* _Task details_
A verbatim copy of every entry is required. Produce it now.

[Task input Boundary: Start]

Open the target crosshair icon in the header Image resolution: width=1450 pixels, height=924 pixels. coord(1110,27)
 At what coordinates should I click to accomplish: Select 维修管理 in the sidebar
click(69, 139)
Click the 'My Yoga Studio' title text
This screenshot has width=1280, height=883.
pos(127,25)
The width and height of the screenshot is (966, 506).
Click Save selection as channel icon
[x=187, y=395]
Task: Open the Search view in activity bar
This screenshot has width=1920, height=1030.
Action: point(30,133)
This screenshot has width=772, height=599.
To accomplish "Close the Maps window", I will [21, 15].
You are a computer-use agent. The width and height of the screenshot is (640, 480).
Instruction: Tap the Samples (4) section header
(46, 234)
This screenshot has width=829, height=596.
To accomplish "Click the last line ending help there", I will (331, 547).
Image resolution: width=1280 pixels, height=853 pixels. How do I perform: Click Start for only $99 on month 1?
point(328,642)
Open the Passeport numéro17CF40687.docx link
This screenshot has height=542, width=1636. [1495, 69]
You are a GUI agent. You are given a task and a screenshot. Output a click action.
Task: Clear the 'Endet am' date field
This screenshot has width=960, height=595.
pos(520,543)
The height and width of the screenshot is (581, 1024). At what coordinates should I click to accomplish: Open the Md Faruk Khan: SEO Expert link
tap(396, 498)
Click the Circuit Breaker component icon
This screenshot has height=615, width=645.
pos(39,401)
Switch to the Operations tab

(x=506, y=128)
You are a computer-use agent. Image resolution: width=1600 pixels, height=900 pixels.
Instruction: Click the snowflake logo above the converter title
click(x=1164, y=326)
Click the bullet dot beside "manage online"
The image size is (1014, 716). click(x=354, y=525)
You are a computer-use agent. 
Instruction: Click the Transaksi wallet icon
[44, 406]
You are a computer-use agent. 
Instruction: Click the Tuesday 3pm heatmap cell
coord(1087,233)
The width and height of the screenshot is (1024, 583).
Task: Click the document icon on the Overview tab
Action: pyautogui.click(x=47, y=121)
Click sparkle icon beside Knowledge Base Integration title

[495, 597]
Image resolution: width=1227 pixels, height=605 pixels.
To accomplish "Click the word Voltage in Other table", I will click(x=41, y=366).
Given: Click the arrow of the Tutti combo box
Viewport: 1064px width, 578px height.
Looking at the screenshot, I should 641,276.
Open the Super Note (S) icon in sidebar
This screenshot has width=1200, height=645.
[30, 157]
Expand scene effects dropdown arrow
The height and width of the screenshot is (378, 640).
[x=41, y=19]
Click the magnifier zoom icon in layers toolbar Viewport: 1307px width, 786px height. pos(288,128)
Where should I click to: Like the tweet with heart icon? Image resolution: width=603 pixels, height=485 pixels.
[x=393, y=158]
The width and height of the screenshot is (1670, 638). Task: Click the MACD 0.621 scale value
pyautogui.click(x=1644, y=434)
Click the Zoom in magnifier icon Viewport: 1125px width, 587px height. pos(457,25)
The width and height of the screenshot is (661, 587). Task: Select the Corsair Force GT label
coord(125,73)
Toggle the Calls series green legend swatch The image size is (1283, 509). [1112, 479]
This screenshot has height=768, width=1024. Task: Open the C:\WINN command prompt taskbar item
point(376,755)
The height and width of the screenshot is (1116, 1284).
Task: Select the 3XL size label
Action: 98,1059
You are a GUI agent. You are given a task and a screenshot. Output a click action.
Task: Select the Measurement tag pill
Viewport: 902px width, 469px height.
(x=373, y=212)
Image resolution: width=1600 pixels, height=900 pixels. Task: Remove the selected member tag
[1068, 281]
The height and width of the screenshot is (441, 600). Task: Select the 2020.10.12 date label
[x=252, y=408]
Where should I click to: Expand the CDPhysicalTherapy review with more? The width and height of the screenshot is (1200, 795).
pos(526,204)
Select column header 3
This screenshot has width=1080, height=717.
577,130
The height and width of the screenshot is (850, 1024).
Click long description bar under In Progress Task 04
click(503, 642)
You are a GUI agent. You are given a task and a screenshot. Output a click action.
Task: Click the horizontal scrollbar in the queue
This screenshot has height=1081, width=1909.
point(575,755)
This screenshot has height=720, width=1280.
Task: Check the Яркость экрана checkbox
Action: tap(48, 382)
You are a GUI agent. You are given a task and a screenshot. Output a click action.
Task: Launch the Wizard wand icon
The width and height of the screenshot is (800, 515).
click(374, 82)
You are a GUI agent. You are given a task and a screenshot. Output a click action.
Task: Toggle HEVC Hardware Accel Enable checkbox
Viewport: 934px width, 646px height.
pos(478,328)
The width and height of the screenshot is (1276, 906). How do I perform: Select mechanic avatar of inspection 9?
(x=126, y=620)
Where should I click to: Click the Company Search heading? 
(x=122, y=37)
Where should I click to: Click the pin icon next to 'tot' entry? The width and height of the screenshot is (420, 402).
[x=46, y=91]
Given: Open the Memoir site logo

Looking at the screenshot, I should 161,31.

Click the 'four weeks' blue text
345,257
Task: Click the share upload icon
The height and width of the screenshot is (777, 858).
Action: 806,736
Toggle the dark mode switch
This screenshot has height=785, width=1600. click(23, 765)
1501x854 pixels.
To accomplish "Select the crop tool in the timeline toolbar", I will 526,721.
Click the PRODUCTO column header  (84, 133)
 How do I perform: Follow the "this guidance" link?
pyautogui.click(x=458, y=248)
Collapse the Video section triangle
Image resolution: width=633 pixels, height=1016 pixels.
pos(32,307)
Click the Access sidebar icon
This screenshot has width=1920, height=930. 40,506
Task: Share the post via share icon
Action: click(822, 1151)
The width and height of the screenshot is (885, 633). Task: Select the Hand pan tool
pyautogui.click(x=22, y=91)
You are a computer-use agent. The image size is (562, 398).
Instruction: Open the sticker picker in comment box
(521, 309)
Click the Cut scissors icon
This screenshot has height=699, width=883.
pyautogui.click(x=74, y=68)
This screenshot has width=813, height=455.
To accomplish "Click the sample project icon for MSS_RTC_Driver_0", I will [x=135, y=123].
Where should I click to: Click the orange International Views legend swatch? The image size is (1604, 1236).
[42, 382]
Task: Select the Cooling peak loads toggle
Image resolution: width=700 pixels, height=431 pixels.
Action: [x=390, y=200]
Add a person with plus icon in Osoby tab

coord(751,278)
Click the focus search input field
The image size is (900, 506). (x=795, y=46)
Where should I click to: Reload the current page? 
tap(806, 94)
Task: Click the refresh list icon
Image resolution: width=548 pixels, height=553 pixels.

[Task input Boundary: End]

* _Response area_
Open the target crosshair icon in the header Image resolution: width=1450 pixels, height=924 pixels. coord(1110,27)
 At what coordinates should I click to accomplish: Select 维修管理 in the sidebar
click(69, 139)
Click the 'My Yoga Studio' title text
This screenshot has width=1280, height=883.
pos(127,25)
The width and height of the screenshot is (966, 506).
Click Save selection as channel icon
[x=187, y=395]
Task: Open the Search view in activity bar
This screenshot has width=1920, height=1030.
Action: point(30,133)
This screenshot has width=772, height=599.
To accomplish "Close the Maps window", I will [21, 15].
You are a computer-use agent. The width and height of the screenshot is (640, 480).
Instruction: Tap the Samples (4) section header
(46, 234)
This screenshot has width=829, height=596.
To accomplish "Click the last line ending help there", I will (331, 547).
Image resolution: width=1280 pixels, height=853 pixels. How do I perform: Click Start for only $99 on month 1?
point(328,642)
Open the Passeport numéro17CF40687.docx link
This screenshot has height=542, width=1636. [1495, 69]
You are a GUI agent. You are given a task and a screenshot. Output a click action.
Task: Clear the 'Endet am' date field
This screenshot has width=960, height=595.
pos(520,543)
The height and width of the screenshot is (581, 1024). At what coordinates should I click to accomplish: Open the Md Faruk Khan: SEO Expert link
tap(396, 498)
Click the Circuit Breaker component icon
This screenshot has height=615, width=645.
pos(39,401)
Switch to the Operations tab

(x=506, y=128)
You are a computer-use agent. Image resolution: width=1600 pixels, height=900 pixels.
Instruction: Click the snowflake logo above the converter title
click(x=1164, y=326)
Click the bullet dot beside "manage online"
The image size is (1014, 716). click(x=354, y=525)
You are a computer-use agent. 
Instruction: Click the Transaksi wallet icon
[44, 406]
You are a computer-use agent. 
Instruction: Click the Tuesday 3pm heatmap cell
coord(1087,233)
The width and height of the screenshot is (1024, 583).
Task: Click the document icon on the Overview tab
Action: pyautogui.click(x=47, y=121)
Click sparkle icon beside Knowledge Base Integration title

[495, 597]
Image resolution: width=1227 pixels, height=605 pixels.
To accomplish "Click the word Voltage in Other table", I will click(x=41, y=366).
Given: Click the arrow of the Tutti combo box
Viewport: 1064px width, 578px height.
Looking at the screenshot, I should 641,276.
Open the Super Note (S) icon in sidebar
This screenshot has width=1200, height=645.
[30, 157]
Expand scene effects dropdown arrow
The height and width of the screenshot is (378, 640).
[x=41, y=19]
Click the magnifier zoom icon in layers toolbar Viewport: 1307px width, 786px height. pos(288,128)
Where should I click to: Like the tweet with heart icon? Image resolution: width=603 pixels, height=485 pixels.
[x=393, y=158]
The width and height of the screenshot is (1670, 638). Task: Click the MACD 0.621 scale value
pyautogui.click(x=1644, y=434)
Click the Zoom in magnifier icon Viewport: 1125px width, 587px height. pos(457,25)
The width and height of the screenshot is (661, 587). Task: Select the Corsair Force GT label
coord(125,73)
Toggle the Calls series green legend swatch The image size is (1283, 509). [1112, 479]
This screenshot has height=768, width=1024. Task: Open the C:\WINN command prompt taskbar item
point(376,755)
The height and width of the screenshot is (1116, 1284).
Task: Select the 3XL size label
Action: 98,1059
You are a GUI agent. You are given a task and a screenshot. Output a click action.
Task: Select the Measurement tag pill
Viewport: 902px width, 469px height.
(x=373, y=212)
Image resolution: width=1600 pixels, height=900 pixels. Task: Remove the selected member tag
[1068, 281]
The height and width of the screenshot is (441, 600). Task: Select the 2020.10.12 date label
[x=252, y=408]
Where should I click to: Expand the CDPhysicalTherapy review with more? The width and height of the screenshot is (1200, 795).
pos(526,204)
Select column header 3
This screenshot has width=1080, height=717.
577,130
The height and width of the screenshot is (850, 1024).
Click long description bar under In Progress Task 04
click(503, 642)
You are a GUI agent. You are given a task and a screenshot. Output a click action.
Task: Click the horizontal scrollbar in the queue
This screenshot has height=1081, width=1909.
point(575,755)
This screenshot has height=720, width=1280.
Task: Check the Яркость экрана checkbox
Action: tap(48, 382)
You are a GUI agent. You are given a task and a screenshot. Output a click action.
Task: Launch the Wizard wand icon
The width and height of the screenshot is (800, 515).
click(374, 82)
You are a GUI agent. You are given a task and a screenshot. Output a click action.
Task: Toggle HEVC Hardware Accel Enable checkbox
Viewport: 934px width, 646px height.
pos(478,328)
The width and height of the screenshot is (1276, 906). How do I perform: Select mechanic avatar of inspection 9?
(x=126, y=620)
Where should I click to: Click the Company Search heading? 
(x=122, y=37)
Where should I click to: Click the pin icon next to 'tot' entry? The width and height of the screenshot is (420, 402).
[x=46, y=91]
Given: Open the Memoir site logo

Looking at the screenshot, I should 161,31.

Click the 'four weeks' blue text
345,257
Task: Click the share upload icon
The height and width of the screenshot is (777, 858).
Action: 806,736
Toggle the dark mode switch
This screenshot has height=785, width=1600. click(23, 765)
1501x854 pixels.
To accomplish "Select the crop tool in the timeline toolbar", I will 526,721.
Click the PRODUCTO column header  (84, 133)
 How do I perform: Follow the "this guidance" link?
pyautogui.click(x=458, y=248)
Collapse the Video section triangle
Image resolution: width=633 pixels, height=1016 pixels.
pos(32,307)
Click the Access sidebar icon
This screenshot has width=1920, height=930. 40,506
Task: Share the post via share icon
Action: click(822, 1151)
The width and height of the screenshot is (885, 633). Task: Select the Hand pan tool
pyautogui.click(x=22, y=91)
You are a computer-use agent. The image size is (562, 398).
Instruction: Open the sticker picker in comment box
(521, 309)
Click the Cut scissors icon
This screenshot has height=699, width=883.
pyautogui.click(x=74, y=68)
This screenshot has width=813, height=455.
To accomplish "Click the sample project icon for MSS_RTC_Driver_0", I will [x=135, y=123].
Where should I click to: Click the orange International Views legend swatch? The image size is (1604, 1236).
[42, 382]
Task: Select the Cooling peak loads toggle
Image resolution: width=700 pixels, height=431 pixels.
Action: [x=390, y=200]
Add a person with plus icon in Osoby tab

coord(751,278)
Click the focus search input field
The image size is (900, 506). (x=795, y=46)
Where should I click to: Reload the current page? 
tap(806, 94)
Task: Click the refresh list icon
Image resolution: width=548 pixels, height=553 pixels.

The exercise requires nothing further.